Ce rendez vous m’a été accordé dans un premier temps. Il était fixé au jeudi 16 octobre à 9 h. Il a été annulé par une responsable du département qui m’a signifié que je n’étais qu’une personne isolée . Or la « coopération » ne traite que des dossiers émanant de Ministères , ONG, Associations , etc.
Il m’a été conseillé de revoir ma « copie » à Bruxelles auprès des institutions compétentes !
Dommage, car entre temps , Suhail KHOURY, le Directeur du Conservatoire ne pouvait attendre les prolongements , rebondissements et décisions de mes futures tractations officielles.
Il a donc pris la sage décision de faire appel à un professeur de violon suédois disposé à venir à Jérusalem dans les prochains jours.
Il y aura les Master Classes de juillet et qui sait peut-être de nouvelles ouvertures l’année académique prochaine…
Pourquoi ne pas envisager la création d’autres cours au sein du Conservatoire, le souhait du Directeur étant de créer un orchestre d’ici 5 ans … Comment y parvenir sans cours de violoncelle, de clarinette, hautbois, basson, trompette, cor, trombone ou percussion ?
Voilà autant de perspectives qui pourraient faire partie d’un accord de coopération pédagogique entre les Palestiniens et nous.
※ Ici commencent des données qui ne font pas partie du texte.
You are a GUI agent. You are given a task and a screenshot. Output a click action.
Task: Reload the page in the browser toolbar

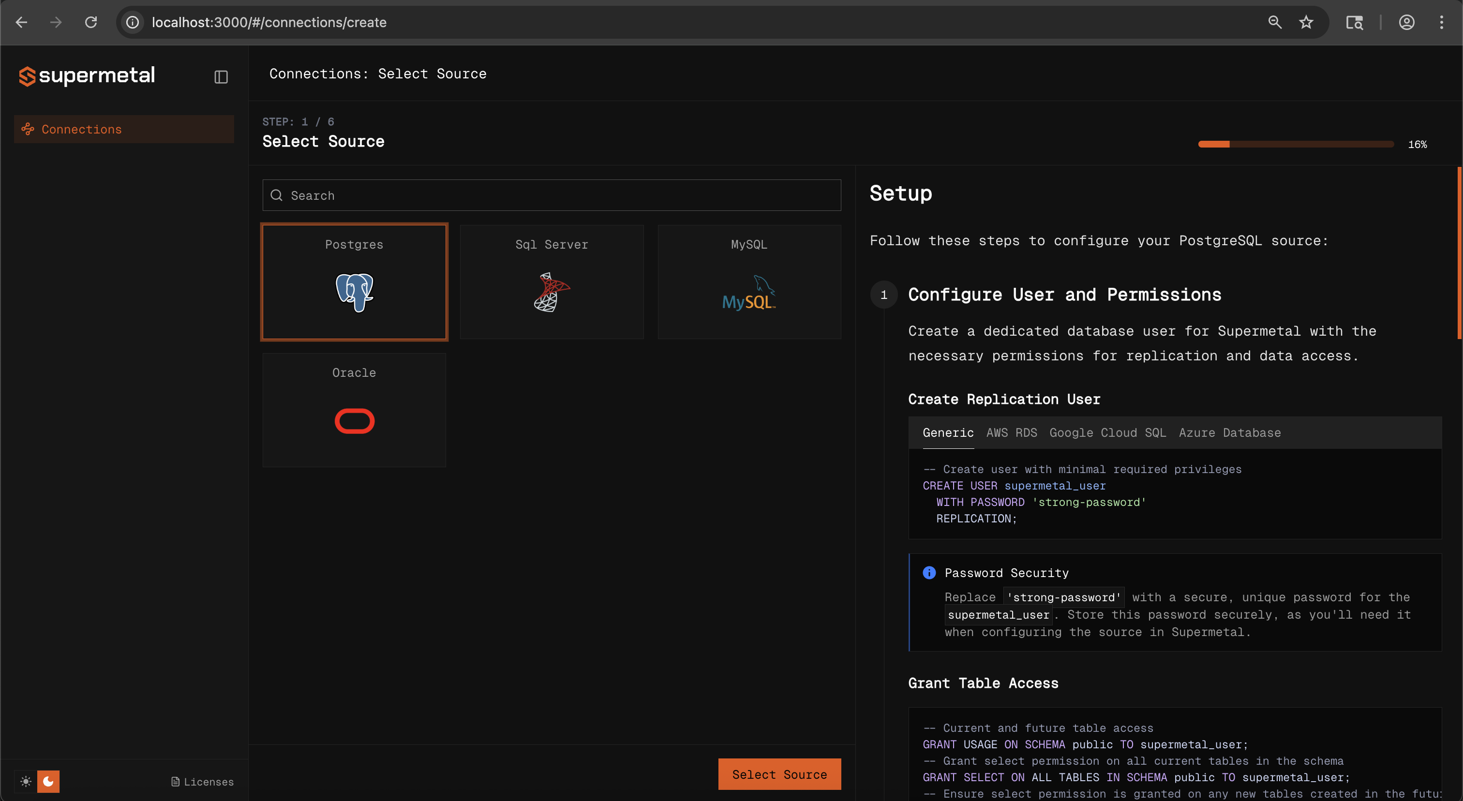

Qui sait, pourquoi ne pas inviter (comme cela se fait déjà dans certains conservatoires de France) des étudiants palestiniens talentueux qui demain seront les piliers de l’Orchestre Philharmonique de Palestine ou les professeurs de musique de tant de jeunes Palestiniens avides de s’épanouir à travers la musique. Combien de parents ne m’ont pas exprimé leur gratitude pour les cours dont leurs enfants ont enfin pu bénéficier !
Voilà donc un projet de taille où la musique devient une alternative de poids aux difficultés de la vie, au vide et au chaos.

Contexte social, culturel , politique, religieux, culturel, linguistique…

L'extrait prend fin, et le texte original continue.